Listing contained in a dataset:
※

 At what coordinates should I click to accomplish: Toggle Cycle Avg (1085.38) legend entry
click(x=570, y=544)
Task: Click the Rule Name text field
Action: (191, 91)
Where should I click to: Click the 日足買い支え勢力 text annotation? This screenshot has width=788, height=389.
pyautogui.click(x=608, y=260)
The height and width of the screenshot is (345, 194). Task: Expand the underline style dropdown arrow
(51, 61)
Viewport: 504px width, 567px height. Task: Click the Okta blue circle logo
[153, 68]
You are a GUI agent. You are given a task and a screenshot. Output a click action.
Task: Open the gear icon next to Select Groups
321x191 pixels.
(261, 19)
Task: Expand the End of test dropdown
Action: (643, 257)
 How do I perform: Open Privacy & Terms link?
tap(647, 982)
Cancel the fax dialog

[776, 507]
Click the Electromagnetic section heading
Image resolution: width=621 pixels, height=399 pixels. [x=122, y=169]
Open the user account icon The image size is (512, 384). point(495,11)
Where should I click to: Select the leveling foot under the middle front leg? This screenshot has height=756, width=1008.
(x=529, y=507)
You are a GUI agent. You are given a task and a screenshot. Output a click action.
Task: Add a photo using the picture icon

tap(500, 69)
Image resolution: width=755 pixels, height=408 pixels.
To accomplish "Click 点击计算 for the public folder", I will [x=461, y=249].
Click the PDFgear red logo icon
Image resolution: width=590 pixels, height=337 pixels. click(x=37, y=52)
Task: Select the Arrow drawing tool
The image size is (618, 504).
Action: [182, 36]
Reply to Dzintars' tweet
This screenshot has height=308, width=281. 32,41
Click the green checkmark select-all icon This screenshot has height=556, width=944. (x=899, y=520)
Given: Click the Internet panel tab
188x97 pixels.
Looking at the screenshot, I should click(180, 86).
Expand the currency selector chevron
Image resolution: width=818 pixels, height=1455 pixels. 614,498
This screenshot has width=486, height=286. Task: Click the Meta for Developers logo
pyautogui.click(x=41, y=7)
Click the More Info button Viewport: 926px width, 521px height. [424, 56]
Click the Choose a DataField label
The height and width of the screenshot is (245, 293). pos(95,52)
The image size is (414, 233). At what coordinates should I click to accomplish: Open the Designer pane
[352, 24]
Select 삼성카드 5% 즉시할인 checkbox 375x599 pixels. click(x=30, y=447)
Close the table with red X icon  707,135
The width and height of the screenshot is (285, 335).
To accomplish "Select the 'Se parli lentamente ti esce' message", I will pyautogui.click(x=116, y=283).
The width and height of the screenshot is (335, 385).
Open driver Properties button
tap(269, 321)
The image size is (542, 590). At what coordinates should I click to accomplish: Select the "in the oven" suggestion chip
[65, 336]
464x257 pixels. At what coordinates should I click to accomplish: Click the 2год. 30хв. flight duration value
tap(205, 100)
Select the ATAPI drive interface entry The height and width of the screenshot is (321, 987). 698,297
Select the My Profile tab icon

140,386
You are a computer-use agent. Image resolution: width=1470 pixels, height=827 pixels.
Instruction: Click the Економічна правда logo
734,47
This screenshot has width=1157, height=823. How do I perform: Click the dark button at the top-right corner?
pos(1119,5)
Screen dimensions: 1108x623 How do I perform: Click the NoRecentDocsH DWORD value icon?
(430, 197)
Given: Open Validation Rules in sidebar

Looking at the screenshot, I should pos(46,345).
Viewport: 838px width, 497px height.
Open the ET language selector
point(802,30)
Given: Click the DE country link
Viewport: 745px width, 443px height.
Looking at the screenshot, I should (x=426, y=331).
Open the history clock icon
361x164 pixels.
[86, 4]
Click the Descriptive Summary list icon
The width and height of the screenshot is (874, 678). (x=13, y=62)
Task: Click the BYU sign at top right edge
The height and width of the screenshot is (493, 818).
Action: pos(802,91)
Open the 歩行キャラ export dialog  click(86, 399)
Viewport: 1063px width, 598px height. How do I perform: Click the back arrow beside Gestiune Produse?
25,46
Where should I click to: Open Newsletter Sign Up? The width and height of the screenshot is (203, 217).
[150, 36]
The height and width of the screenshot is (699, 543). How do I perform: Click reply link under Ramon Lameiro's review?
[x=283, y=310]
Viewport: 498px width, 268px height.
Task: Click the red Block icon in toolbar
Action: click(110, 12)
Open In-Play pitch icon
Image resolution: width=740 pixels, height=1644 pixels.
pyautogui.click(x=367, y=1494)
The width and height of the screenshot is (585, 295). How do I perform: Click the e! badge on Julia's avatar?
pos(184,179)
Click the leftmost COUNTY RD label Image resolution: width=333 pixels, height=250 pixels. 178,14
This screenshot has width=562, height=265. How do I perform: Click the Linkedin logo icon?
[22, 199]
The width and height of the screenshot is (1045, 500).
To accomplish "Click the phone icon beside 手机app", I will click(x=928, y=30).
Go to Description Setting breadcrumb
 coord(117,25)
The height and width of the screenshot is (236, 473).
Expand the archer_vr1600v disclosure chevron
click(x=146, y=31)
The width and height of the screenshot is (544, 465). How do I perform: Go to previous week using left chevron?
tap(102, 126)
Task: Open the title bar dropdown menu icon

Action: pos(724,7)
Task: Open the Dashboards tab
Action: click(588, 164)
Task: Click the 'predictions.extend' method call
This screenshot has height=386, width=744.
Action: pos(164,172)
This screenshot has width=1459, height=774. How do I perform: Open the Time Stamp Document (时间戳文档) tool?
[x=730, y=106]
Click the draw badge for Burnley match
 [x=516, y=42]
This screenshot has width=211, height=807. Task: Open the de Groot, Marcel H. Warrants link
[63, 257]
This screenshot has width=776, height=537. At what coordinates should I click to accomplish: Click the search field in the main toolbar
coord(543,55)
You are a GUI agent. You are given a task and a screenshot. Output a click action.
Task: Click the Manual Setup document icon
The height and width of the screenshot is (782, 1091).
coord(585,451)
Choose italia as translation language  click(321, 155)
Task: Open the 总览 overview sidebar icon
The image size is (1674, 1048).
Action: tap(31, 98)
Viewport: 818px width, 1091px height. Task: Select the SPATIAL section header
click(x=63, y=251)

※

- Aim of the task
Copy the entire listing above line for line, changing nothing.

- Solution for this problem
 At what coordinates should I click to accomplish: Toggle Cycle Avg (1085.38) legend entry
click(x=570, y=544)
Task: Click the Rule Name text field
Action: (191, 91)
Where should I click to: Click the 日足買い支え勢力 text annotation? This screenshot has width=788, height=389.
pyautogui.click(x=608, y=260)
The height and width of the screenshot is (345, 194). Task: Expand the underline style dropdown arrow
(51, 61)
Viewport: 504px width, 567px height. Task: Click the Okta blue circle logo
[153, 68]
You are a GUI agent. You are given a task and a screenshot. Output a click action.
Task: Open the gear icon next to Select Groups
321x191 pixels.
(261, 19)
Task: Expand the End of test dropdown
Action: (643, 257)
 How do I perform: Open Privacy & Terms link?
tap(647, 982)
Cancel the fax dialog

[776, 507]
Click the Electromagnetic section heading
Image resolution: width=621 pixels, height=399 pixels. [x=122, y=169]
Open the user account icon The image size is (512, 384). point(495,11)
Where should I click to: Select the leveling foot under the middle front leg? This screenshot has height=756, width=1008.
(x=529, y=507)
You are a GUI agent. You are given a task and a screenshot. Output a click action.
Task: Add a photo using the picture icon

tap(500, 69)
Image resolution: width=755 pixels, height=408 pixels.
To accomplish "Click 点击计算 for the public folder", I will [x=461, y=249].
Click the PDFgear red logo icon
Image resolution: width=590 pixels, height=337 pixels. click(x=37, y=52)
Task: Select the Arrow drawing tool
The image size is (618, 504).
Action: [182, 36]
Reply to Dzintars' tweet
This screenshot has height=308, width=281. 32,41
Click the green checkmark select-all icon This screenshot has height=556, width=944. (x=899, y=520)
Given: Click the Internet panel tab
188x97 pixels.
Looking at the screenshot, I should click(180, 86).
Expand the currency selector chevron
Image resolution: width=818 pixels, height=1455 pixels. 614,498
This screenshot has width=486, height=286. Task: Click the Meta for Developers logo
pyautogui.click(x=41, y=7)
Click the More Info button Viewport: 926px width, 521px height. [424, 56]
Click the Choose a DataField label
The height and width of the screenshot is (245, 293). pos(95,52)
The image size is (414, 233). At what coordinates should I click to accomplish: Open the Designer pane
[352, 24]
Select 삼성카드 5% 즉시할인 checkbox 375x599 pixels. click(x=30, y=447)
Close the table with red X icon  707,135
The width and height of the screenshot is (285, 335).
To accomplish "Select the 'Se parli lentamente ti esce' message", I will pyautogui.click(x=116, y=283).
The width and height of the screenshot is (335, 385).
Open driver Properties button
tap(269, 321)
The image size is (542, 590). At what coordinates should I click to accomplish: Select the "in the oven" suggestion chip
[65, 336]
464x257 pixels. At what coordinates should I click to accomplish: Click the 2год. 30хв. flight duration value
tap(205, 100)
Select the ATAPI drive interface entry The height and width of the screenshot is (321, 987). 698,297
Select the My Profile tab icon

140,386
You are a computer-use agent. Image resolution: width=1470 pixels, height=827 pixels.
Instruction: Click the Економічна правда logo
734,47
This screenshot has width=1157, height=823. How do I perform: Click the dark button at the top-right corner?
pos(1119,5)
Screen dimensions: 1108x623 How do I perform: Click the NoRecentDocsH DWORD value icon?
(430, 197)
Given: Open Validation Rules in sidebar

Looking at the screenshot, I should pos(46,345).
Viewport: 838px width, 497px height.
Open the ET language selector
point(802,30)
Given: Click the DE country link
Viewport: 745px width, 443px height.
Looking at the screenshot, I should (x=426, y=331).
Open the history clock icon
361x164 pixels.
[86, 4]
Click the Descriptive Summary list icon
The width and height of the screenshot is (874, 678). (x=13, y=62)
Task: Click the BYU sign at top right edge
The height and width of the screenshot is (493, 818).
Action: pos(802,91)
Open the 歩行キャラ export dialog  click(86, 399)
Viewport: 1063px width, 598px height. How do I perform: Click the back arrow beside Gestiune Produse?
25,46
Where should I click to: Open Newsletter Sign Up? The width and height of the screenshot is (203, 217).
[150, 36]
The height and width of the screenshot is (699, 543). How do I perform: Click reply link under Ramon Lameiro's review?
[x=283, y=310]
Viewport: 498px width, 268px height.
Task: Click the red Block icon in toolbar
Action: click(110, 12)
Open In-Play pitch icon
Image resolution: width=740 pixels, height=1644 pixels.
pyautogui.click(x=367, y=1494)
The width and height of the screenshot is (585, 295). How do I perform: Click the e! badge on Julia's avatar?
pos(184,179)
Click the leftmost COUNTY RD label Image resolution: width=333 pixels, height=250 pixels. 178,14
This screenshot has width=562, height=265. How do I perform: Click the Linkedin logo icon?
[22, 199]
The width and height of the screenshot is (1045, 500).
To accomplish "Click the phone icon beside 手机app", I will click(x=928, y=30).
Go to Description Setting breadcrumb
 coord(117,25)
The height and width of the screenshot is (236, 473).
Expand the archer_vr1600v disclosure chevron
click(x=146, y=31)
The width and height of the screenshot is (544, 465). How do I perform: Go to previous week using left chevron?
tap(102, 126)
Task: Open the title bar dropdown menu icon

Action: pos(724,7)
Task: Open the Dashboards tab
Action: click(588, 164)
Task: Click the 'predictions.extend' method call
This screenshot has height=386, width=744.
Action: pos(164,172)
This screenshot has width=1459, height=774. How do I perform: Open the Time Stamp Document (时间戳文档) tool?
[x=730, y=106]
Click the draw badge for Burnley match
 [x=516, y=42]
This screenshot has width=211, height=807. Task: Open the de Groot, Marcel H. Warrants link
[63, 257]
This screenshot has width=776, height=537. At what coordinates should I click to accomplish: Click the search field in the main toolbar
coord(543,55)
You are a GUI agent. You are given a task and a screenshot. Output a click action.
Task: Click the Manual Setup document icon
The height and width of the screenshot is (782, 1091).
coord(585,451)
Choose italia as translation language  click(321, 155)
Task: Open the 总览 overview sidebar icon
The image size is (1674, 1048).
Action: tap(31, 98)
Viewport: 818px width, 1091px height. Task: Select the SPATIAL section header
click(x=63, y=251)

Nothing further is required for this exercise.